Sections 2201 and 2202, that statute is not of course a fount of federal jurisdiction, and hence it is disregarded for present purposes. And as for any claimed federal question jurisdiction, the Complaint is clearly not grounded in the patent statute — instead it simply seeks to enforce a Settlement Agreement under principles of issue preclusion: a common law claim.
It is irrelevant that the Settlement Agreement grew out of patent litigation (cf. Kokkonen v. Guardian Life Ins. Co., 511 U.S. 375 (1994)).
That being the case, the identification of the parties' citizenship is defective because it speaks of the individual parties only in terms of their places of residence, not their respective states of citizenship (see Complaint ¶¶ 8 and 10). Under those circumstances our Court of Appeals teaches (Held v. Held, 137 F.3d 998, 1000 (7th Cir. 1998), quoting Guaranty Nat'l Title Co. v. J.E.G. Assocs., 101 F.3d 57, 59 (7th Cir. 1996):
Of course, allegations of residence are insufficient to establish diversity jurisdiction. It is well-settled that "[w]hen the parties allege residence but not citizenship, the court must dismiss the suit."

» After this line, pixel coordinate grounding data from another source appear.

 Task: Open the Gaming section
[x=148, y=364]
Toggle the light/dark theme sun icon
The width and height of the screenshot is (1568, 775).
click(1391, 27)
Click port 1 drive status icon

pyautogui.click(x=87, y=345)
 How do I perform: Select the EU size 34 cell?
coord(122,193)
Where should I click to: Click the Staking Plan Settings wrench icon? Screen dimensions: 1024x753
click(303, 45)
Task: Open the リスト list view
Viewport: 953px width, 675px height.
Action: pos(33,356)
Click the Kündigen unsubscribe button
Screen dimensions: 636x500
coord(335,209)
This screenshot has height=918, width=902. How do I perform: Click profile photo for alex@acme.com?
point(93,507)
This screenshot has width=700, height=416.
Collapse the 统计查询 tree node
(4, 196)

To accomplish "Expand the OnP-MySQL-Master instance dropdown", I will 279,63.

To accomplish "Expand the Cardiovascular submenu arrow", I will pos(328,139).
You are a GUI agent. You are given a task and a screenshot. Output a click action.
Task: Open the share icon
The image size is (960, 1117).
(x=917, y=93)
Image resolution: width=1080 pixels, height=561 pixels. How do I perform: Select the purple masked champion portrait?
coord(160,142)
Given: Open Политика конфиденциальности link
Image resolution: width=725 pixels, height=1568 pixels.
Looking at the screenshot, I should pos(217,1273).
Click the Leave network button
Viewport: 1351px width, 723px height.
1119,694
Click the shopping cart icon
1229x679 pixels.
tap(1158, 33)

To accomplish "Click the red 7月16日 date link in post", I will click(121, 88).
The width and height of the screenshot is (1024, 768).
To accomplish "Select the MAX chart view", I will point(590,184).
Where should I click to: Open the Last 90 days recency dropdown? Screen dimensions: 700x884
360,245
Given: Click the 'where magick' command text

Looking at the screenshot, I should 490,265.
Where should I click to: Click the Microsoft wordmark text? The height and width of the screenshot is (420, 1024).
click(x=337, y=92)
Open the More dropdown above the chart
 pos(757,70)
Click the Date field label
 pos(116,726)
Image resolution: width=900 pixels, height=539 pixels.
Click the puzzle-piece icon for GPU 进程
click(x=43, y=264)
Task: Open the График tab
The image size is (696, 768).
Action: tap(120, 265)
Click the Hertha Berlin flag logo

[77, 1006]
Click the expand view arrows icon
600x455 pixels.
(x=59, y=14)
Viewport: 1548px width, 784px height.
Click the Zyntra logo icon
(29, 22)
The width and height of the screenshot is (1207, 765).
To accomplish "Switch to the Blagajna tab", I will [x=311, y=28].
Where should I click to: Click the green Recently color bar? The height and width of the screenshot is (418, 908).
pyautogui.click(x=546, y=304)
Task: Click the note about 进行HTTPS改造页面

Nonetheless, on the assumption that the jurisdictional defect may be readily curable, this Court is loath to force on plaintiffs the payment of a second filing fee, which would be the consequence of complying with the literal teaching of Held. Accordingly plaintiffs' counsel is ordered to file an appropriate amendment to the Complaint on or before March 7, 2008, and as stated earlier this Court is issuing an initial scheduling order on the premise that the amendment will take care of the problem. In the meantime, however, plaintiffs' counsel should also accompany the corrective pleading with an explanation of why this action is being instituted in this judicial district rather than in the Texas forum in which the parties are presently doing battle (see Complaint ¶ 19) or, perhaps, in the District of Connecticut where the litigation that resulted in the parties' Settlement Agreement took place.